Podemos Cantabria ha alertado sobre el uso turístico masivo que está adoptando el suelo rústico en la comunidad, tras analizar los datos recogidos en las últimas exposiciones públicas de la Comisión Regional de Ordenación del Territorio y Urbanismo (CROTU). Según la formación, más del 50 % de las construcciones residenciales actualmente en tramitación en suelo rústico tienen una relación directa o indirecta con turismo.
El análisis desglosa que aproximadamente un 30,5 % de los expedientes corresponde a construcciones destinadas de forma explícita a usos turísticos, como albergues, apartamentos turísticos o parques de autocaravanas. A esto se suma un 17 % de promociones impulsadas por personas no residentes en Cantabria, cuyo perfil y localización no dejan lugar a dudas: se trata de viviendas de veraneo claramente orientadas al uso turístico o estacional. Un 8 % adicional corresponde a promociones realizadas por sociedades mercantiles, orientadas claramente a la venta. El 43 % restante incluye viviendas promovidas por particulares cántabros, si bien no existe en los expedientes distinción entre primera y segunda residencia, ni se recoge el uso final de dichas construcciones.
Además, la formación señala que estos datos no incluyen otras construcciones de carácter turístico no residencial proyectadas también en suelo rústico, como el controvertido tobogán gigante en el Parque de la Naturaleza de Cabárceno o el parque turístico previsto en Castañeda. «Hablamos solo de vivienda. Si sumáramos todos los proyectos turísticos en suelo rústico, el panorama sería aún más alarmante», han añadido.
El suelo rústico está perdiendo su esencia por construcciones turísticas masivas
Desde Podemos advierten que, en consecuencia, más de la mitad de los nuevos desarrollos en suelo rústico están vinculados de forma directa o encubierta al turismo, lo que, en palabras del partido, «supone una desnaturalización del suelo rústico y del modelo rural de Cantabria».
El portavoz de Podemos en materia de Medio Ambiente y Medio Rural, Pablo Gómez, ha sido contundente, «La actual Ley del Suelo no está sirviendo para fijar población ni facilitar vivienda para vivir en el medio rural. Lo que está logrando es llenar nuestros pueblos de chalets turísticos y alojamientos disfrazados de viviendas rurales. Es una norma hecha a medida del negocio turístico, no de la gente.»

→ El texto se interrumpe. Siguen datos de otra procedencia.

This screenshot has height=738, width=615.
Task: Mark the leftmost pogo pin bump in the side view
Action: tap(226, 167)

Podemos recuerda que el Gobierno de Cantabria justificó la reforma de la Ley del Suelo con el argumento de que serviría para «que el hijo del ganadero pudiera hacerse una casa en su pueblo». Sin embargo, los datos revelados en los propios expedientes públicos desmienten por completo esa narrativa. «Lo que estamos viendo no son jóvenes ganaderos construyendo su hogar, sino inversores, promotores turísticos y urbanismo de veraneo que nada tiene que ver con el mundo rural», ha denunciado Gómez.
Podemos Cantabria exige la derogación urgente de la normativa que permite la construcción en suelo rústico, salvo en los casos estrictamente vinculados a explotaciones agrícolas, ganaderas o forestales. Esta medida es necesaria para proteger el entorno rural, frenar la especulación inmobiliaria y preservar el carácter tradicional de los pueblos cántabros.
La formación considera que la flexibilización aprobada hace apenas unos años, que autorizó la construcción masiva en suelo rústico, ha tenido consecuencias negativas y alejadas de los objetivos que supuestamente pretendía alcanzar. Lejos de facilitar el acceso a la vivienda a quienes realmente trabajan y viven en el medio rural, la ley ha abierto la puerta a la proliferación de viviendas de veraneo, alojamientos turísticos y promociones especulativas impulsadas por sociedades mercantiles o personas no residentes.
Por ello, Podemos reclama que la derogación de estas disposiciones se lleve a cabo con la misma rapidez y contundencia con la que el Gobierno regional modificó la ley para permitir estas construcciones. No hay tiempo que perder, ya que cada nueva promoción en suelo rústico contribuye a la turistificación descontrolada, la pérdida de identidad rural y la expulsión de la población local.